Here is the script I'm using. It ingests a .csv with the requisite data from GitHub. The final step --- the call to dataprep() --- is where the error arises. I would appreciate help in figuring out why this error arises and how to avoid it so I can get on to the synth() part to follow.
library(dplyr)
library(Synth)
# DATA INGESTION AND TRANSFORMATION
World <- read.csv("https://raw.githubusercontent.com/ulfelder/coups-and-growth/master/data.raw.csv", stringsAsFactors=FALSE)
World$rgdpe.pc = World$rgdpe/World$pop # create per capita version of GDP (PPP)
World$idno = as.numeric(as.factor(World$country)) # create numeric country id
World$population.ln = log(World$population/1000) # population size in 1000s, logged
World$trade.ln = log(World$trade) # trade as % of GDP, logged
World$civtot.ln = log1p(World$civtot) # civil conflict scale, +1 and logged
World$durable.ln = log1p(World$durable) # political stability, +1 and logged
World$polscore = with(World, ifelse(polity >= -10, polity, NA)) # create version of Polity score that's missing for -66, -77, and -88
World <- World %>% # create clocks counting years since last coup (attempt) or 1950, whichever is most recent
arrange(countrycode, year) %>%
mutate(cpt.succ.d = ifelse(cpt.succ.n > 0, 1, 0),
cpt.any.d = ifelse(cpt.succ.n > 0 | cpt.fail.n > 0, 1, 0)) %>%
group_by(countrycode, idx = cumsum(cpt.succ.d == 1L)) %>%
mutate(cpt.succ.clock = row_number()) %>%
ungroup() %>%
select(-idx) %>%
group_by(countrycode, idx = cumsum(cpt.any.d == 1L)) %>%
mutate(cpt.any.clock = row_number()) %>%
ungroup() %>%
select(-idx) %>%
mutate(cpt.succ.clock.ln = log1p(cpt.succ.clock), # include +1 log versions
cpt.any.clock.ln = log1p(cpt.any.clock))
# THAILAND 2006
THI.coup.year = 2006
THI.years = seq(THI.coup.year - 5, THI.coup.year + 5)
# Get names of countries that had no coup attempts during window analysis will cover.

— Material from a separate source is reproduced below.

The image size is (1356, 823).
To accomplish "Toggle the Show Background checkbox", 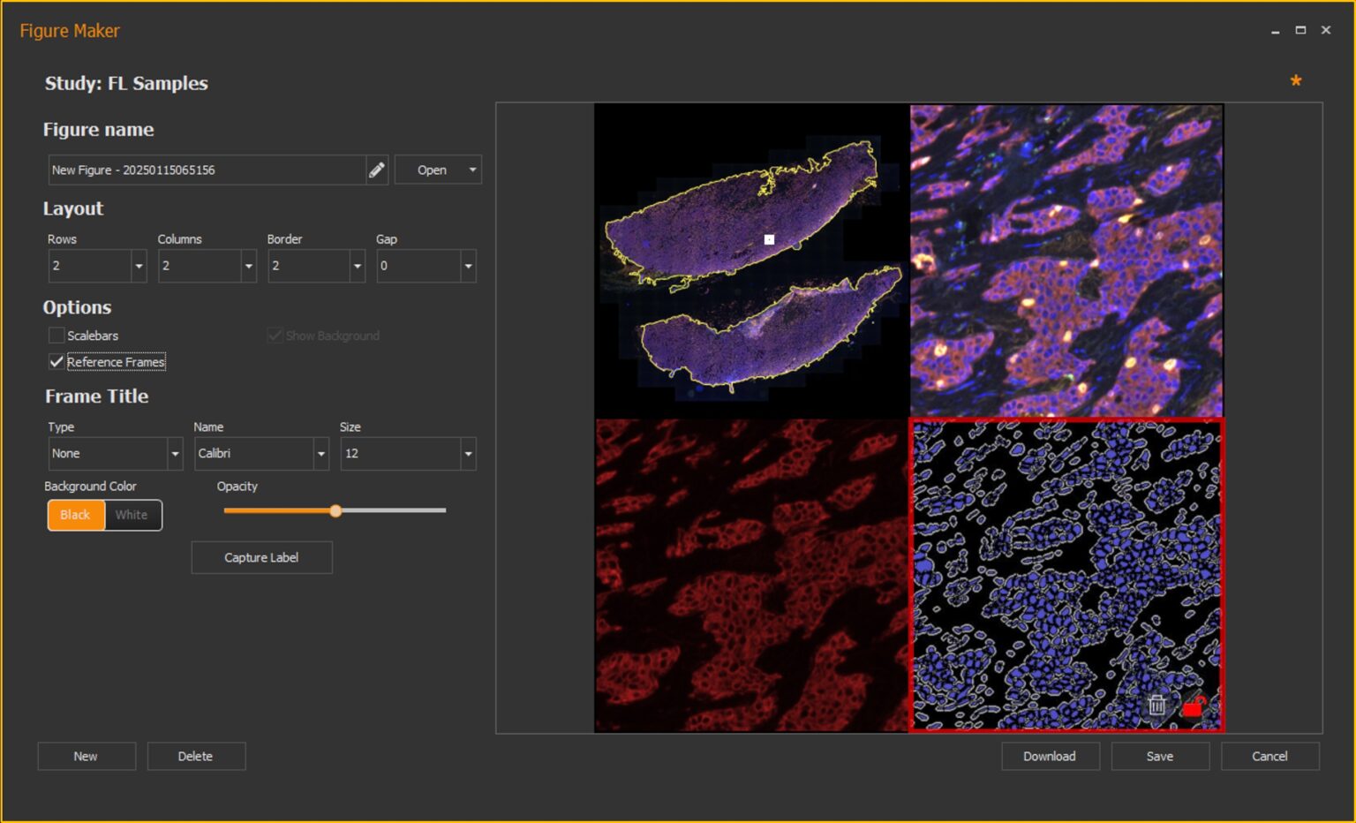I will click(x=275, y=336).
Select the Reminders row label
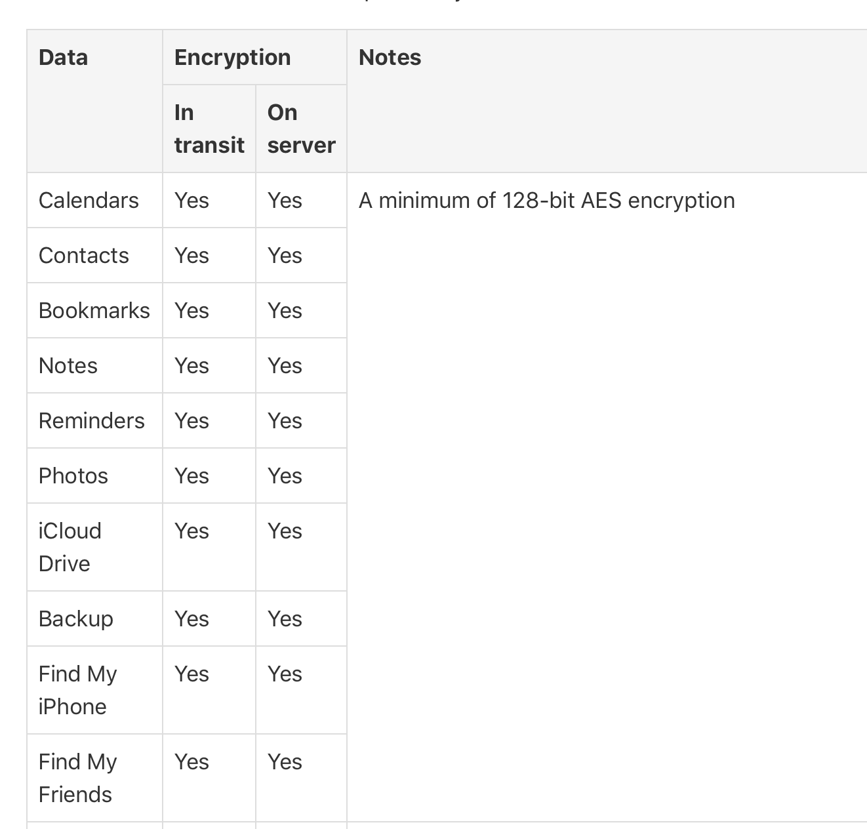 coord(92,421)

If you wanted to restrict the comparison to a
# specific region or in any other categorical way, this would be the place to do that as well.
THI.controls <- World %>%
filter(year >= min(THI.years) & year <= max(THI.years)) %>% # filter to desired years
group_by(idno) %>% # organize by country
summarise(coup.ever = sum(cpt.any.d)) %>% # get counts by country of years with coup attempts during that period
filter(coup.ever==0) %>% # keep only the ones with 0 counts
select(idno) # cut down to country names
THI.controls = unlist(THI.controls) # convert that data frame to a vector
names(THI.controls) = NULL # strip the vector of names
THI.synth.dat <- dataprep(
foo = World,
predictors = c("rgdpe.pc", "population.ln", "trade.ln", "fcf", "govfce", "energy.gni", "polscore", "durable.ln", "cpt.any.clock.ln", "civtot.ln"),
predictors.op = "mean",
time.predictors.prior = seq(from = min(THI.years), to = THI.coup.year - 1),
dependent = "rgdpe.pc",
unit.variable = "idno",
unit.names.variable = "country",
time.variable = "year",
treatment.identifier = unique(World$idno[World$country=="Thailand"]),
controls.identifier = THI.controls,
time.optimize.ssr = seq(from = THI.coup.year, to = max(THI.years)),
time.plot = THI.years
)
Too long for a comment.
Your dplyr statement:
World <- World %>% ...
converts World from a data.frame to a tbl_df object (read the docs on dplyr). Unfortunately, this causes mode(World[,"idno"]) to return list, not numeric and the test for numeric unit.variable fails.
You can fix this by using
`World <- as.data.frame(World)`
just before the call to dataprep(...).
Unfortunately (again) you now get a different error which may be due to the logic of your dplyr statement.